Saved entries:
------
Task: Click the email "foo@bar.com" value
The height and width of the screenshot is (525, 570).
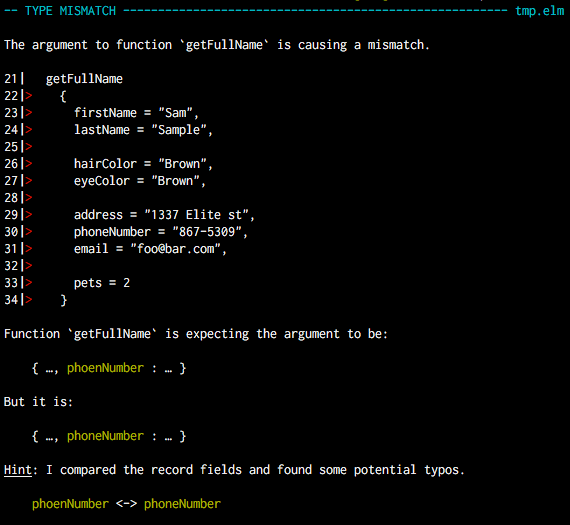Action: tap(178, 249)
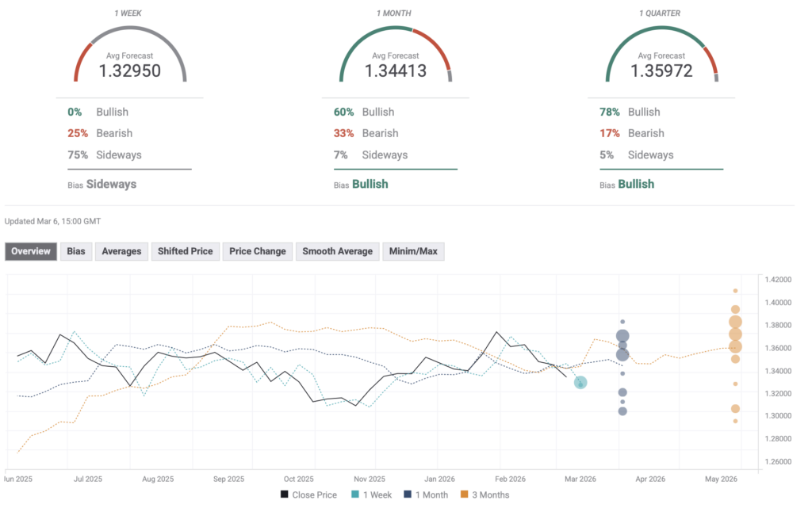Click the 1 Quarter forecast gauge arc
Image resolution: width=812 pixels, height=508 pixels.
[x=661, y=32]
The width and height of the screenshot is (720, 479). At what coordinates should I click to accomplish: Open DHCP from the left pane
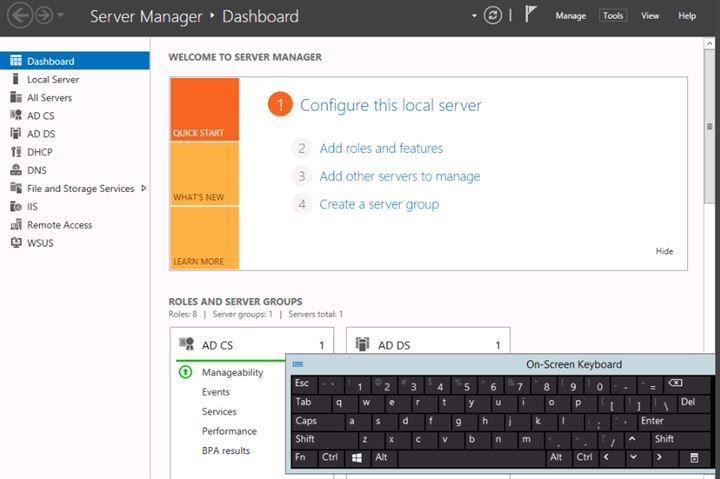[x=39, y=152]
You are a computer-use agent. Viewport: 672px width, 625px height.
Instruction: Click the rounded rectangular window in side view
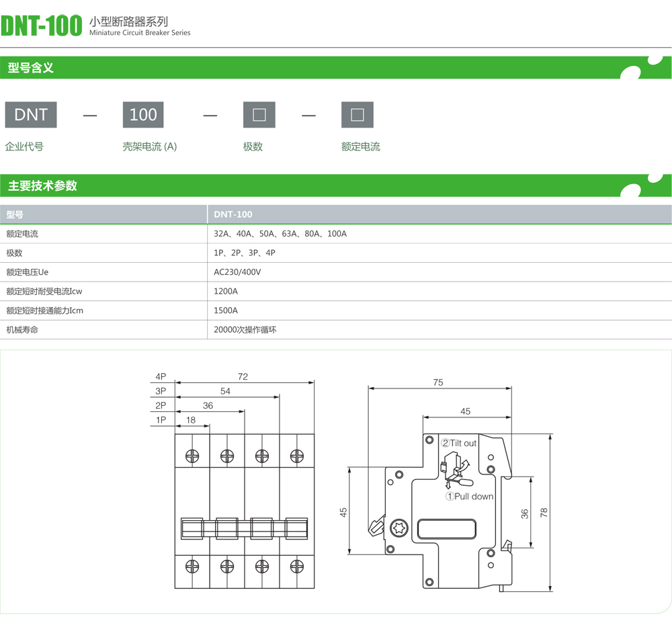tap(446, 530)
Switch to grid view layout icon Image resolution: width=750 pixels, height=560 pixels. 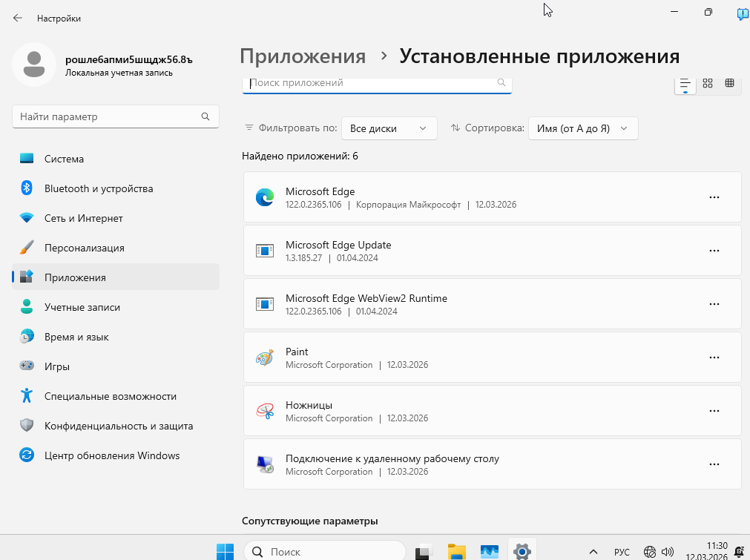coord(708,83)
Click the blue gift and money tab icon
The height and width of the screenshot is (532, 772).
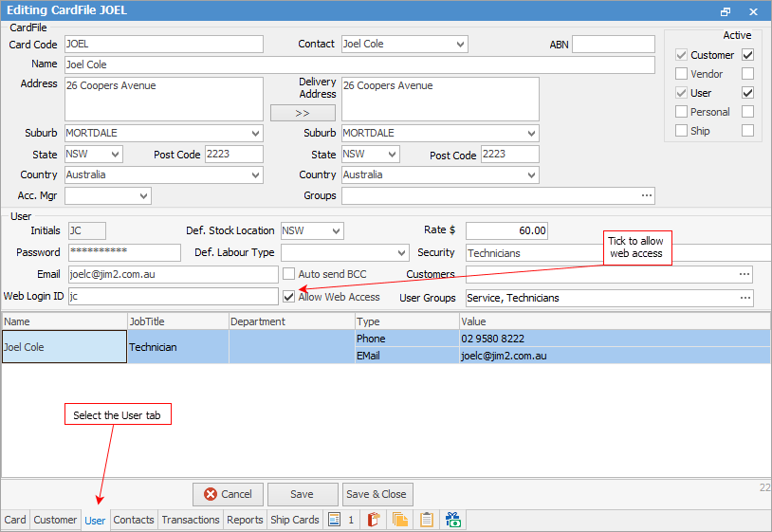[452, 520]
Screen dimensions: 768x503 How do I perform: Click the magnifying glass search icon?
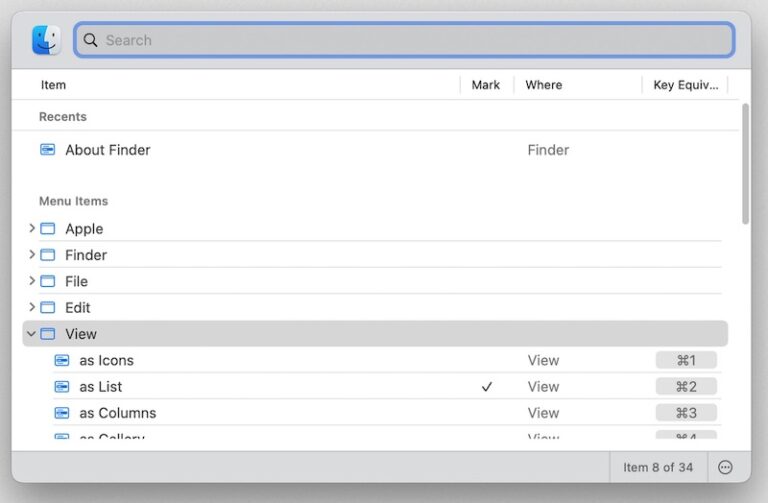pos(91,40)
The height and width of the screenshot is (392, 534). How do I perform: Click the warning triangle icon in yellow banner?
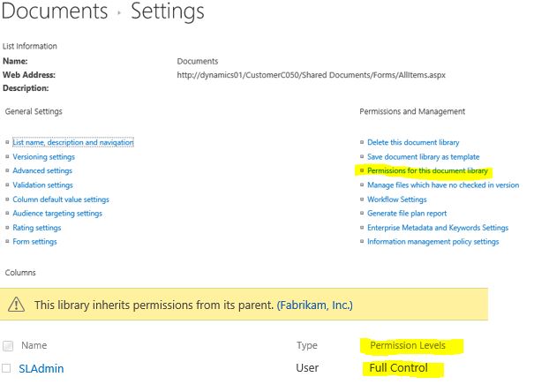(16, 304)
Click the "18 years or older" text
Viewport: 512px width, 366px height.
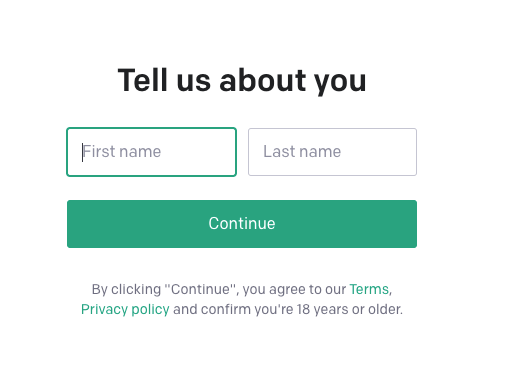(x=349, y=309)
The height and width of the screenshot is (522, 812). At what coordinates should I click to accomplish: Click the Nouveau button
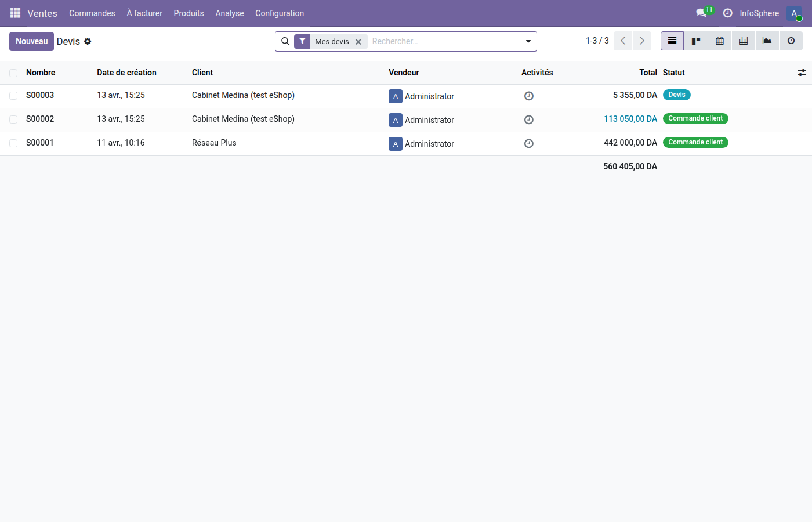point(31,41)
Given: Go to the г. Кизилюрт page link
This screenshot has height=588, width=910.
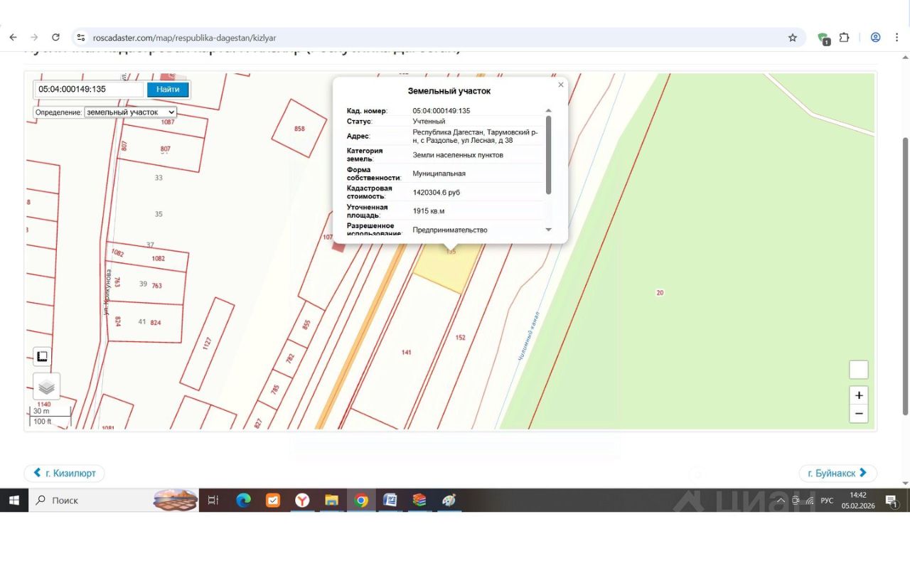Looking at the screenshot, I should [x=65, y=473].
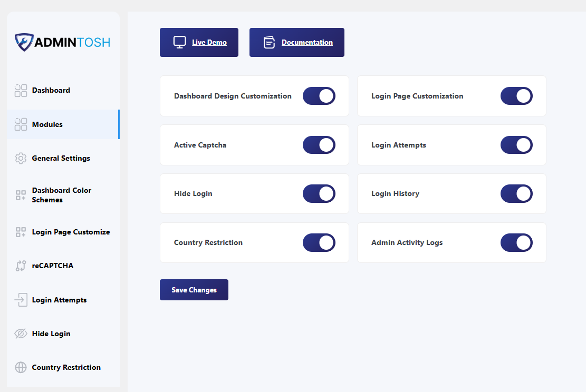586x392 pixels.
Task: Click the Admintosh shield logo
Action: coord(24,42)
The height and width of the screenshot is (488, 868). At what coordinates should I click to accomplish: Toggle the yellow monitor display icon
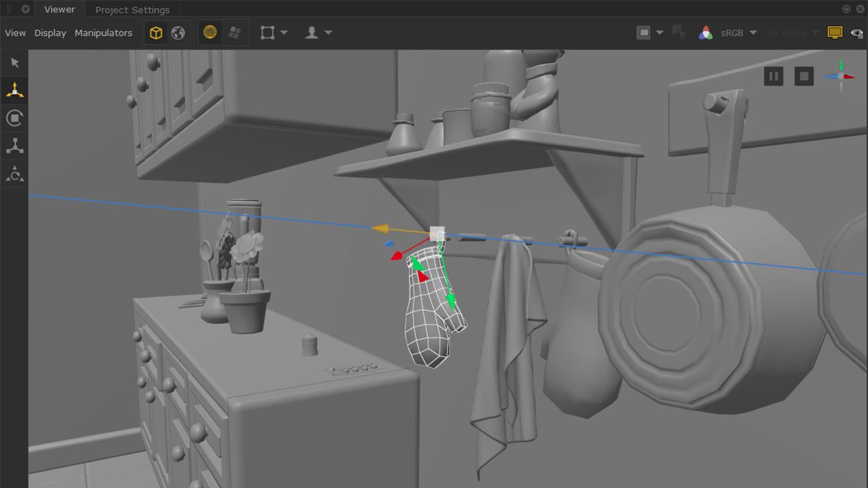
------
What needs to be done: Nothing but the lines above from the one that has "The height and width of the screenshot is (392, 534)." down to the one that has "Given: Go to the г. Кизилюрт page link" belongs in the answer, copied exactly, without pictures.

Task result:
The height and width of the screenshot is (392, 534). How do I perform: Click the warning triangle icon in yellow banner?
(16, 304)
Click the "18 years or older" text
Viewport: 512px width, 366px height.
(x=349, y=309)
The height and width of the screenshot is (522, 812). At what coordinates should I click to accomplish: Click the Nouveau button
point(31,41)
Given: Go to the г. Кизилюрт page link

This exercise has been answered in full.